Mercredi, mai 23, 2012

Site Search

Classes bilingues français-anglais : pourquoi elle doivent rester « filière »

Actuellement les élèves des classes bilingues français-anglais au primaire restent ensemble aussi pour leurs cours en Français, constituant une « filière » séparée. Il existe ainsi typiquement pour chaque niveau trois classes: 2 classiques et une bilingue. Les élèves des 3 classes ne se retrouvent ensemble qu’en récréation ou en cours de Japonais. Les élèves en bilingue restent avec les mêmes camarades de classe tout au long du cursus primaire, d’année en année, sauf départs et arrivées de nouveaux élèves.

Pour effectuer un brassage, dont l’APE-Fapée reconnait le bien fondé a priori, l’autre association, l’AF-fcpe, recommande avec insistance, depuis plusieurs années, de transformer la « filière » en « section » bilingue.
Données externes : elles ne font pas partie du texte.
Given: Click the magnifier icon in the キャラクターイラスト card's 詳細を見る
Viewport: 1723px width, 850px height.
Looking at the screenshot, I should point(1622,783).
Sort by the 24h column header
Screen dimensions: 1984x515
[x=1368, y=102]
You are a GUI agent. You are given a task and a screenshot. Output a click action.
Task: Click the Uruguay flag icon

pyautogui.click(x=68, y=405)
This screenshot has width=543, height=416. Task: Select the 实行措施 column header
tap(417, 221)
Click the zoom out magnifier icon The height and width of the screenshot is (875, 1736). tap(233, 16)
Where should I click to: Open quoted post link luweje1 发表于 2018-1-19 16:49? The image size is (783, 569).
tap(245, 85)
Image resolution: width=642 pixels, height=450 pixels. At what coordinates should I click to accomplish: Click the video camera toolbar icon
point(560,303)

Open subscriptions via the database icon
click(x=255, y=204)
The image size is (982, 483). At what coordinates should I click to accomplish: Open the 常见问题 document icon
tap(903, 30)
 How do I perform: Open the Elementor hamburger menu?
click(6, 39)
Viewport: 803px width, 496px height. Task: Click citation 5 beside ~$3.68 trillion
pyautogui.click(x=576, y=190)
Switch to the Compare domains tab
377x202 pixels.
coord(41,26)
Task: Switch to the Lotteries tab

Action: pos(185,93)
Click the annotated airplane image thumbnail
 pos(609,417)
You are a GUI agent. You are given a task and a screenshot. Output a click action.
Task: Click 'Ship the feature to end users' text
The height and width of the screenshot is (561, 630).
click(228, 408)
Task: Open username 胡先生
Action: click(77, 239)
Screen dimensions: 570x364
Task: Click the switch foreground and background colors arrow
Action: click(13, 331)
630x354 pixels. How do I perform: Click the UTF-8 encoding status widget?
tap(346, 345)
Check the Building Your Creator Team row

Dans le cadre d’une section, les élèves bilingues seraient répartis sur toutes les classes, et se regrouperaient en classe d’anglais les jours de cours en cette langue, comme sur cet exemple:

Organisation en section :

  • 72 élèves (dont 48 classiques et 24 bilingues) répartis également sur 3 classes : chaque classe comporte alors 16 élèves classiques et 8 élèves bilingues
  • les jours de français, les 3 classes fonctionnent chacune en effectifs pleins de 24 élèves
  • les jours d’anglais, les 8 élèves de chacune des 3 classes sont regroupés en une 4ème classe pour l’anglais, pendant que les 3 autres classes fonctionnent chacune à effectifs partiels de 16 élèves

 

Cette proposition AF-fcpe ne tient pas à l’analyse, aussi bien pédagogique qu’économique.

Dans le cursus bilingue, les maths sont effectués tous les jours, en alternance donc entre français et anglais. Les 2 enseignants se coordonnent pour que l’un reprenne là où l’autre s’est arrêté la veille. En filière, système actuel, cela fonctionne bien. En section, cela nécessiterait que les classes soient toutes, chaque jour de l’année, exactement synchrones puisque les maths en anglais seraient effectués par un seul enseignant pour des élèves bilingues issus de toutes les classes où ils auraient été disséminés. Cette synchronisation parfaite et perpétuelle est à l’évidence extrêmement difficile voire impossible à réaliser entre plusieurs classes.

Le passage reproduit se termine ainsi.